**Task details**:
Exactly as written, transcribe the data that follows.

**Supplied material**:
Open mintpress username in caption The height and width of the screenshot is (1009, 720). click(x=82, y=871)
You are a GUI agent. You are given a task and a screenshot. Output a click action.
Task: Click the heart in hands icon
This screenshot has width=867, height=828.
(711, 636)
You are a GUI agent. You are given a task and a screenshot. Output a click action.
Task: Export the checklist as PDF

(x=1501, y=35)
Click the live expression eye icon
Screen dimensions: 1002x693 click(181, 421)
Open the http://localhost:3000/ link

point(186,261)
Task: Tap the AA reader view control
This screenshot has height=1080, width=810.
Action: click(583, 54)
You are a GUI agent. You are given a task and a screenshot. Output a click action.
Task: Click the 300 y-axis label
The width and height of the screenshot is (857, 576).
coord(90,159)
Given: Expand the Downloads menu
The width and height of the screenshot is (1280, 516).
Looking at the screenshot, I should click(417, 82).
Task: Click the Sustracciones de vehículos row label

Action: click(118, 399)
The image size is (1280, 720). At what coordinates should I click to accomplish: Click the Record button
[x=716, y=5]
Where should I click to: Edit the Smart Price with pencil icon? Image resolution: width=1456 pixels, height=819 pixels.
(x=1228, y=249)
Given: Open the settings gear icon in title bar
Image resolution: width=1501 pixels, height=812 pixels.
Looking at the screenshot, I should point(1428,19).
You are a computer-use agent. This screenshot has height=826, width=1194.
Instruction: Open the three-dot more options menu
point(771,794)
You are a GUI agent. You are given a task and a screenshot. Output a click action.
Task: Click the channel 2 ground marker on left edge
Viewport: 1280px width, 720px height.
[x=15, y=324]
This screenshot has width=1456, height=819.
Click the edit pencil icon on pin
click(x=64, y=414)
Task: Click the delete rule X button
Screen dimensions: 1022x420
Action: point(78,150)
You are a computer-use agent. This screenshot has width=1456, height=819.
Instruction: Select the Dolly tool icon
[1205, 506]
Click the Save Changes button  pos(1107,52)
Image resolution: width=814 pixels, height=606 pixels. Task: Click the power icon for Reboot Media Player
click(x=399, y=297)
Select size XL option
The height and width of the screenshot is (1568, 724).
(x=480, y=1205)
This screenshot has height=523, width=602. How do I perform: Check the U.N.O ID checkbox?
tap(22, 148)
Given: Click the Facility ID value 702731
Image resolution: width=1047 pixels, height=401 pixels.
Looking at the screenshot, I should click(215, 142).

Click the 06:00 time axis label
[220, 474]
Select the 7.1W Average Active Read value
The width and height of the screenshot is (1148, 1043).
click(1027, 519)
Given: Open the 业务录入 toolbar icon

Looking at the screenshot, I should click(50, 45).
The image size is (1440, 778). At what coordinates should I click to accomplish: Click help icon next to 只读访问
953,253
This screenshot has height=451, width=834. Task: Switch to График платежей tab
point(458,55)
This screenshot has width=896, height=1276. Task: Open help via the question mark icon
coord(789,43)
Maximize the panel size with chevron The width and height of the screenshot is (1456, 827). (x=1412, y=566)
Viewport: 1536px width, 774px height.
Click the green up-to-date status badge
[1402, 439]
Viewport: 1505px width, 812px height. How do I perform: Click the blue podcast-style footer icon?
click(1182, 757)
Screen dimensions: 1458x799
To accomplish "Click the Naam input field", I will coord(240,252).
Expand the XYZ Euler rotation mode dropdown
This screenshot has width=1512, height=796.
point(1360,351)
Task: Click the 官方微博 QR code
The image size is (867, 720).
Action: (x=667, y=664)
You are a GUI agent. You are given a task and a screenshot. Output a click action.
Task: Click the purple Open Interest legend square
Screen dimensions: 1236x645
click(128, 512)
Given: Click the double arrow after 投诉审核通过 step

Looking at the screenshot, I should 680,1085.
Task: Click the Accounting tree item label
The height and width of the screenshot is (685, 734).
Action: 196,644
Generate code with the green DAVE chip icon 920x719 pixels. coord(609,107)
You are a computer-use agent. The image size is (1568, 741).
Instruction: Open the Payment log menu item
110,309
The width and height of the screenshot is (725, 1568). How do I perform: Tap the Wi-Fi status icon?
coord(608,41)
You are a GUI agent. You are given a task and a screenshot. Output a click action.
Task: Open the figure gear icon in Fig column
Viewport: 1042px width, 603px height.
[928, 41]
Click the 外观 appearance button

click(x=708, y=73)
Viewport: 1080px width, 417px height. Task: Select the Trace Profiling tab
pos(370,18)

**Answer for the task**:
Open mintpress username in caption The height and width of the screenshot is (1009, 720). click(x=82, y=871)
You are a GUI agent. You are given a task and a screenshot. Output a click action.
Task: Click the heart in hands icon
This screenshot has width=867, height=828.
(711, 636)
You are a GUI agent. You are given a task and a screenshot. Output a click action.
Task: Export the checklist as PDF

(x=1501, y=35)
Click the live expression eye icon
Screen dimensions: 1002x693 click(181, 421)
Open the http://localhost:3000/ link

point(186,261)
Task: Tap the AA reader view control
This screenshot has height=1080, width=810.
Action: click(583, 54)
You are a GUI agent. You are given a task and a screenshot. Output a click action.
Task: Click the 300 y-axis label
The width and height of the screenshot is (857, 576).
coord(90,159)
Given: Expand the Downloads menu
The width and height of the screenshot is (1280, 516).
Looking at the screenshot, I should click(417, 82).
Task: Click the Sustracciones de vehículos row label

Action: click(118, 399)
The image size is (1280, 720). At what coordinates should I click to accomplish: Click the Record button
[x=716, y=5]
Where should I click to: Edit the Smart Price with pencil icon? Image resolution: width=1456 pixels, height=819 pixels.
(x=1228, y=249)
Given: Open the settings gear icon in title bar
Image resolution: width=1501 pixels, height=812 pixels.
Looking at the screenshot, I should point(1428,19).
You are a computer-use agent. This screenshot has height=826, width=1194.
Instruction: Open the three-dot more options menu
point(771,794)
You are a GUI agent. You are given a task and a screenshot. Output a click action.
Task: Click the channel 2 ground marker on left edge
Viewport: 1280px width, 720px height.
[x=15, y=324]
This screenshot has width=1456, height=819.
Click the edit pencil icon on pin
click(x=64, y=414)
Task: Click the delete rule X button
Screen dimensions: 1022x420
Action: point(78,150)
You are a computer-use agent. This screenshot has width=1456, height=819.
Instruction: Select the Dolly tool icon
[1205, 506]
Click the Save Changes button  pos(1107,52)
Image resolution: width=814 pixels, height=606 pixels. Task: Click the power icon for Reboot Media Player
click(x=399, y=297)
Select size XL option
The height and width of the screenshot is (1568, 724).
(x=480, y=1205)
This screenshot has height=523, width=602. How do I perform: Check the U.N.O ID checkbox?
tap(22, 148)
Given: Click the Facility ID value 702731
Image resolution: width=1047 pixels, height=401 pixels.
Looking at the screenshot, I should click(215, 142).

Click the 06:00 time axis label
[220, 474]
Select the 7.1W Average Active Read value
The width and height of the screenshot is (1148, 1043).
click(1027, 519)
Given: Open the 业务录入 toolbar icon

Looking at the screenshot, I should click(50, 45).
The image size is (1440, 778). At what coordinates should I click to accomplish: Click help icon next to 只读访问
953,253
This screenshot has height=451, width=834. Task: Switch to График платежей tab
point(458,55)
This screenshot has width=896, height=1276. Task: Open help via the question mark icon
coord(789,43)
Maximize the panel size with chevron The width and height of the screenshot is (1456, 827). (x=1412, y=566)
Viewport: 1536px width, 774px height.
Click the green up-to-date status badge
[1402, 439]
Viewport: 1505px width, 812px height. How do I perform: Click the blue podcast-style footer icon?
click(1182, 757)
Screen dimensions: 1458x799
To accomplish "Click the Naam input field", I will coord(240,252).
Expand the XYZ Euler rotation mode dropdown
This screenshot has width=1512, height=796.
point(1360,351)
Task: Click the 官方微博 QR code
The image size is (867, 720).
Action: (x=667, y=664)
You are a GUI agent. You are given a task and a screenshot. Output a click action.
Task: Click the purple Open Interest legend square
Screen dimensions: 1236x645
click(128, 512)
Given: Click the double arrow after 投诉审核通过 step

Looking at the screenshot, I should 680,1085.
Task: Click the Accounting tree item label
The height and width of the screenshot is (685, 734).
Action: 196,644
Generate code with the green DAVE chip icon 920x719 pixels. coord(609,107)
You are a computer-use agent. The image size is (1568, 741).
Instruction: Open the Payment log menu item
110,309
The width and height of the screenshot is (725, 1568). How do I perform: Tap the Wi-Fi status icon?
coord(608,41)
You are a GUI agent. You are given a task and a screenshot. Output a click action.
Task: Open the figure gear icon in Fig column
Viewport: 1042px width, 603px height.
[928, 41]
Click the 外观 appearance button

click(x=708, y=73)
Viewport: 1080px width, 417px height. Task: Select the Trace Profiling tab
pos(370,18)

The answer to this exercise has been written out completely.